Lipid micelles composed of poly(ethylene glycol) (PEG)-distearoylphosphatidylethanolamine (PEG-DSPE) are an attractive class of nano-sized carrier because PEG-DSPE has high biocompatibility and is an US Food and Drug Administration-approved excipient.13 Furthermore, due to their small size, PEG-DSPE micelles can extravasate from leaky vasculature and accumulate in the heart after MI.14,15 By virtue of their hydrophobic core, lipid micelles are ideal vehicles for poorly water-soluble drugs, which often make suboptimal therapeutics. While organic co-solvents and surfactants are frequently used to increase drug solubility, they can increase toxicity and have other undesirable effects.16 Aside from their high biocompatibility and ability to solubilize hydrophobic drugs, PEG-DSPE micelles are attractive delivery vehicles because they are amenable to surface modification with different targeting ligands that could enable multivalent interactions with disease targets and enhance binding specificity and/or affinity.14,17
Here, we assessed if lipid micelles loaded with a poorly water-soluble CCR2 small molecule antagonist and surface decorated with a CCR2-targeting antibody had therapeutic utility in a pre-clinical model of MI. First, we tested the ability of CCR2-targeting lipid micelles to bind to CCR2-expressing macrophages in vitro.
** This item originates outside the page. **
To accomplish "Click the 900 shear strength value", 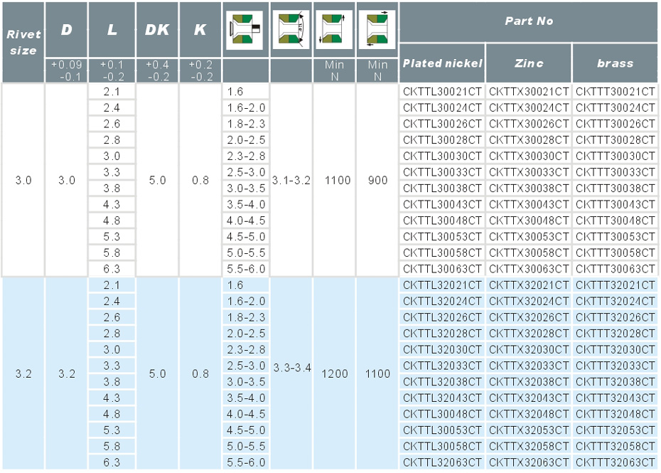I will click(377, 181).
Then, we assessed the ability of the CCR2-targeting, loaded lipid micelles to reduce the number of inflammatory cells at the infarct site in a mouse model of MI. Finally, the therapeutic efficacy was tested by measuring cardiac function and infarct size in vivo.
Materials and methods
mPEG-DSPE and NHS-PEG-DSPE were obtained from Avanti Polar Lipids (Alabaster, AL, USA). Mouse CCR2 antibody (Clone # 475301) was purchased from R&D Systems, Inc. (Minneapolis, MN, USA) and had a molecular weight of 593.66 Da. Both 1,1-dioctadecyl-3,3,3,3,-tetramethylindodicarbocyanide (DiD) and DAPI were purchased from Invitrogen Life Technologies (Carlsbad, CA, USA). The CCR2 antagonist BMS CCR2 22 was purchased from Tocris Bioscience (Bristol, UK). Anti-NK1.1-biotin, anti-CD49b-biotin, anti-Ly6G-biotin, anti-MHC II-biotin, anti-CD90.2-biotin, anti-CD45R (B220)-biotin, anti-F4/80-APC, anti-CD11c-PE, and anti-Ly6C-fluorescein isothiocyanate were purchased from Miltenyi Biotec (Auburn, CA, USA). Anti-CD11b-BV421 and V500 streptavidin beads were purchased from BD Biosciences (San Jose, CA, USA), collagenase II was purchased from Worthington (Lakewood, NJ, USA), and DNase I was from Thermo Fisher Scientific (Waltham, MA, USA). The RAW 264.7 cells were purchased from American Type Culture Collection. All other chemicals and solvents were purchased from Thermo Fisher Scientific unless otherwise stated.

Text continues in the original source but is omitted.